Le mardi 7 juillet prochain, l’horlogerie de collection aura rendez-vous à Paris. La maison Millon organisera une vente dédiée aux montres, pendules et objets horlogers, dans le cadre familier du quartier Drouot, à la Salle VV. Une vacation qui devrait naturellement retenir l’attention des amateurs, collectionneurs et curieux avertis, tant elle réunit ce que l’horlogerie aime offrir lorsqu’elle passe sous le feu des enchères : de la diversité, des signatures, des périodes, des états de conservation, mais aussi cette part d’incertitude qui fait toute la tension d’une vente publique.

Car une vente horlogère n’est jamais seulement une succession de lots. Elle est une photographie du goût d’une époque. Elle raconte ce que les collectionneurs recherchent, ce que le marché observe, ce que certaines signatures continuent de susciter comme désir.

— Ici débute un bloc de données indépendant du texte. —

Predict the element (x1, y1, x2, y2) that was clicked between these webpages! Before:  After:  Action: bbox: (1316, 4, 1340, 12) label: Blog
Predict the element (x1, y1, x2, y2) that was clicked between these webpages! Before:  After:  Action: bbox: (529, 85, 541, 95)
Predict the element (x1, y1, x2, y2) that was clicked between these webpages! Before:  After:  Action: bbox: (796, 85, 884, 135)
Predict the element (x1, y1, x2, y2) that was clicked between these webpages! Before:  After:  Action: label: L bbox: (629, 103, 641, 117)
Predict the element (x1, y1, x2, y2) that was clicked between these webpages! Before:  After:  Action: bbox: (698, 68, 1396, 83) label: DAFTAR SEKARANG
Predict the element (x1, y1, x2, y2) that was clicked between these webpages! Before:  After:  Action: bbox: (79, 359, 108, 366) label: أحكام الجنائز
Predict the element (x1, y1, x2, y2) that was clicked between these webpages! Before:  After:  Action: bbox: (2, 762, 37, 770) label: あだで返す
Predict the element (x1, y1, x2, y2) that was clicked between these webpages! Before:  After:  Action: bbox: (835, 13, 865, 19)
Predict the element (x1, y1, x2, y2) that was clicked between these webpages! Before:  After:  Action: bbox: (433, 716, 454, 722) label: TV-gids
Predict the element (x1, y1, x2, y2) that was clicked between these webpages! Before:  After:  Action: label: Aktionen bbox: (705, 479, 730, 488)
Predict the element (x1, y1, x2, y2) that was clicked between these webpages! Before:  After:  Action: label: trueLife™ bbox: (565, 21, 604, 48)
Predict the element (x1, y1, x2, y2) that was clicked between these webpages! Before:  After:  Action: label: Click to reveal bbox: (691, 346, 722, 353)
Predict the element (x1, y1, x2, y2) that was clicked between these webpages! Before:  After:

Elle permet aussi de redécouvrir des pièces moins médiatisées, parfois plus accessibles, mais non moins intéressantes pour qui aime l’objet horloger dans sa dimension patrimoniale, technique ou esthétique.

Une sélection éclectique, de la montre ancienne à l’horlogerie contemporaine
Le catalogue réunit un bel éventail de pièces, allant des montres de poche aux montres-bracelets, des maisons historiques aux signatures contemporaines, des icônes de collection aux objets plus confidentiels. Patek Philippe, Breguet, Rolex, Cartier, Vacheron Constantin, Jaeger-LeCoultre, Omega, Panerai, Zenith, Longines, Lip ou encore Seiko apparaissent au fil de la sélection, dessinant un panorama large de l’horlogerie de collection.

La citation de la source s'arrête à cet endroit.